Recent U.S. efforts to ban the federal use of telecommunications equipment from Huawei Technologies and other Chinese companies are “malaligned” and “don’t make any sense to me,” said former Federal CIO Tony Scott in a podcast interview with SC Media.
Scott, who served under former President Barack Obama and now operates as chairman of his own IT consulting and advisory firm the TonyScottGroup, previously addressed the controversial banning of Chinese technology in a recently published supply chain security white paper that is owned by and was reportedly paid for by Huawei. (Huawei Technologies USA Chief Security Officer said Scott told SecurityWeek that Scott decided on his own content.)
In his podcast with SC Media, Scott reiterated some of the concerns that he previously alluded to in his paper, which does not specifically reference Huawei.
“First of all, tons of stuff [are] made in China. It’s not just Huawei stuff. Every Apple device you have, every consumer product that you can get, everything has lots of Chinese components in them. So I don’t think it’s appropriate to focus on just Huawei and say because it’s Chinese it’s bad,” said Scott.
Additionally, “I looked at the supply chain practices of all the major OEMs, not just Huawei, and the idea that you could plant something bad in a specific device at its point of origin and have any certainty that it was gonna end up someplace where you wanted it to was a high-cost, low-probability-chance-of-success sort of exercise.”
Scott said a better approach would be to institute an independent and standardized testing and certification process, “where no matter who the manufacturer is, no matter what country of origin, you could send devices and have them tested for their cybersecurity capabilities… And put everybody’s gear through it. Put all the software through it and then test it regularly.”
Still, the question remains whether such testing would be effective against an APT-level threat. At the 2020 RSA conference, Bruce Schneier, security technologist, researcher and lecturer at the Harvard Kennedy School, said, “We can put backdoors in systems that cannot be found… especially if you control the hardware.” And according to media reports, U.S. officials have accused Huawei of planting backdoors in its products and telecommunications networks – backdoors that China could later leverage for cyber spying or even a future attack on critical infrastructure.
Federal agencies have been banned from using equipment from China-based Huawei and ZTE Corporation since the passing of the 2018 Defense Authorization Act, and in late 2019 the Federal Communications Commission banned telcom networks from purchasing Huawei and ZTE equipment from the agency’s Universal Service Fund (USF). And just last month, Congress passed the Secure and Trusted Communications Network Act, which will establish a reimbursement program – administered by the Federal Communications Commission – that will allow small and rural telecom operators to “rip and replace” from their networks any equipment deemed untrusted and unsafe.

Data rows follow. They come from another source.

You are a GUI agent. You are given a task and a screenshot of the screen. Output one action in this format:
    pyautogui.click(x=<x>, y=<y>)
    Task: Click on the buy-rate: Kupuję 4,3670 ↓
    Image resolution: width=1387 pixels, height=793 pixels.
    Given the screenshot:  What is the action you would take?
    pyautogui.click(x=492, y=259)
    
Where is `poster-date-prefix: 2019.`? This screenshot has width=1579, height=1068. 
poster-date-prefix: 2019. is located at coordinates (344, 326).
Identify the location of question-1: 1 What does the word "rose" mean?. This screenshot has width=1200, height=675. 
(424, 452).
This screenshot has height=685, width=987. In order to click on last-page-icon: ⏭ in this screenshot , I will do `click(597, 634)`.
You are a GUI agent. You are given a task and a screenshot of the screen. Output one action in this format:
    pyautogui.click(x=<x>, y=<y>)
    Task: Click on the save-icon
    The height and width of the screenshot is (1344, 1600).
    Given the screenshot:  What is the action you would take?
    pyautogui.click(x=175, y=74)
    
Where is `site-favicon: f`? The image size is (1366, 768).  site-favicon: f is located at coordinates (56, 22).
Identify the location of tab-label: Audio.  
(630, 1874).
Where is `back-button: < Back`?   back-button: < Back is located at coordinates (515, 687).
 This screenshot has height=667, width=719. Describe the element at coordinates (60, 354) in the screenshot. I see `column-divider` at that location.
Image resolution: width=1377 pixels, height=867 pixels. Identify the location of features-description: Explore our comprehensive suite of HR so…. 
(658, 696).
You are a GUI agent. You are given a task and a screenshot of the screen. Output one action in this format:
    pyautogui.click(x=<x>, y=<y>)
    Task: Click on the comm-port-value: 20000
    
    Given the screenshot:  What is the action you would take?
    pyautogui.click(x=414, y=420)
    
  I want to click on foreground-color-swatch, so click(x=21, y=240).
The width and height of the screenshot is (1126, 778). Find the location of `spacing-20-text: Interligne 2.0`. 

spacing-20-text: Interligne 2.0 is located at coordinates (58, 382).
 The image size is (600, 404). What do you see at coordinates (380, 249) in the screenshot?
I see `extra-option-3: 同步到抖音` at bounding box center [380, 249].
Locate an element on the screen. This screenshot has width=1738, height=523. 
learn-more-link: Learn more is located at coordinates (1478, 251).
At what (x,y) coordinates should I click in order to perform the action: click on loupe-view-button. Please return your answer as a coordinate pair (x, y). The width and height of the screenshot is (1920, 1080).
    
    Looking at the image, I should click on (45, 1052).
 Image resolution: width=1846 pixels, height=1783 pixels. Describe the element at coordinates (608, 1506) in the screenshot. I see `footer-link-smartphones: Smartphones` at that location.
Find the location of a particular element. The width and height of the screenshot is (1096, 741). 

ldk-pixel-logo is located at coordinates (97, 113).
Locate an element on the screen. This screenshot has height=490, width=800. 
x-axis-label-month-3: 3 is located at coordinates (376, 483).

During his podcast interview, Scott also compared and contrasted the cyber posture of the White House under President Donald Trump with that of the previous Administration.
On the plus side, Scott commended the Trump Administration and current Federal CIO Suzette Kent for following good cyber posture recommendations across federal agencies. “Overall, I feel pretty good about the at-large state of cybersecurity in the federal government,” said Scott.
On the flip side, however, there are a lot of “individual cases where you could say, ‘Maybe we took step backwards.’” Said Scott, “We didn’t let President Obama use a personal phone,” as Trump has been known to do.
Scott also reflected back on the infamous U.S. Office of Personnel Management (OPM) data breach, which took place before his arrival as CIO but was discovered shortly after he had taken over the position.